(Dernier épisode) Et c’est en
remontant une pente goudronnée que la modernité vient à notre rencontre. Un
homme masqué descend à grands pas, comme s’il venait d’accomplir une mission. Il
montre sa langue, la tête entourée par des cheveux fauve en pétard qui forment une sorte de crête. « Excusez-moi, lui dis-je, me permettez-vous de vous prendre en photo ? »
« Ça ne se fait pas comme ça, nous répond-il, je dois me préparer ».
Il se plante au milieu de la ruelle, les jambes légèrement écartées.
J’attends un instant et je prends ma photo. C’est à ce moment qu’il ouvre grand
son imperméable pour étaler un phallus de proportions considérables
(artificiel, je crois). On le remercie et il repart. « Mince, il a baissé
le rideau trop vite ». Heureusement,
l’ami qui est avec moi a réussi à réaliser le cliché : « Tu me
l’envoies ? C’est pour mon blog ». « Bien sûr ».
Ce qui nous amène vers la
conclusion. « L’exhibitionniste, ai-je pensé, voilà une figure de la
modernité, un masque qui échappe à la tradition dolomitique, un emprunt
métropolitain, tout aussi hors contexte qu’un imperméable dans cette région de forgerons,
de guides alpins et de moniteurs de ski ».
Je me dis plusieurs choses à la
fois. 1) C’est un masque tout aussi double que la Gnaga puisqu’il héberge, dans un seul support, deux individualités*. 2) Je pense à la frustration de son porteur,
obligé, en présence des enfants, à garder implicite la partie luciférine de son
identité. Je ne l’ai pas vu en action. Comment opère-t-il ? Scrute-t-il l’horizon
avant de faire papillonner son imperméable ? 3) Sur
le plan de la logique du Carnaval, de sa grammaire, cette trouvaille est
impeccable : elle normalise un comportement déviant, elle fait imploser
dans le périmètre de sécurité du cadre festif des fantasmes pervers portant
atteinte à l’ordre de la société. C’est bien ce qu’on demande à cette
institution millénaire. 3) Une apparition de ce genre est encore possible ici,
dans un bourg perdu de la montagne italienne. Le serait-elle aussi dans un
carnaval citadin ? Peut-être, mais au risque de susciter des réactions
véhémentes du type : « Il faudrait mettre fin à ces vieux relents
phallocratiques » ou, plus argumenté : « On ne peut pas tout accepter :
ce masque priapique est un résidu obscène de la culture patriarcale. Remplaçons-le par des masques moins machistes et plus inclusifs », « Je porte plainte! » etc. 4)
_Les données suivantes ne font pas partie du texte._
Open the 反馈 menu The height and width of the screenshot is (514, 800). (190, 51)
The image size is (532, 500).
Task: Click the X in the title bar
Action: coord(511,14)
D’accord, mais un carnaval moralisé, déconstruit, où on censure tout ce qui
fait scandale, n’est plus un carnaval. C’est comme une bière sans alcool.
En tout cas, tout en ayant le
sentiment de trahir le carnaval et de contribuer à l’entreprise de castration
de l’imaginaire collectif qui avance masquée sous le drapeau progressiste, j’ai
décidé de ne pas afficher le cliché « avec phallus » sur mon blog**.
- Comment, tu n'affiches pas
l’exhibitionniste sur ton blog ?
- Oui, je le mets, mais sans la
scène centrale. Je garde seulement les deux photos qui précèdent et suivent l’exhibition.
- C’est lâche. Ce n’est pas comme
ça que tu vas faire le buzz!.
* Le
phallus, comme le scénarise si bien Alberto Moravia dans son roman Moi et lui
(1971), ayant sa personnalité, son indépendance et son point de vue sur le
monde. (Cela doit valoir aussi pour l’autre sexe, je suppose).
** Un blog dans lequel je prends
soin de ne pas montrer, même pour de « bonnes
raisons », des images faciles (de victimes martyrisées, de bêtes
souffrantes etc.) attirant à bon marché l’attention du public. En me réclamant
moi aussi du progressisme (le progressisme critique que recommande de temps en temps), j’en profite pour rappeler la nécessité de démasquer
les « nouveaux curés » qui, au nom du progrès moral, jouent un rôle
de plus en plus lourd dans l’érosion de notre liberté.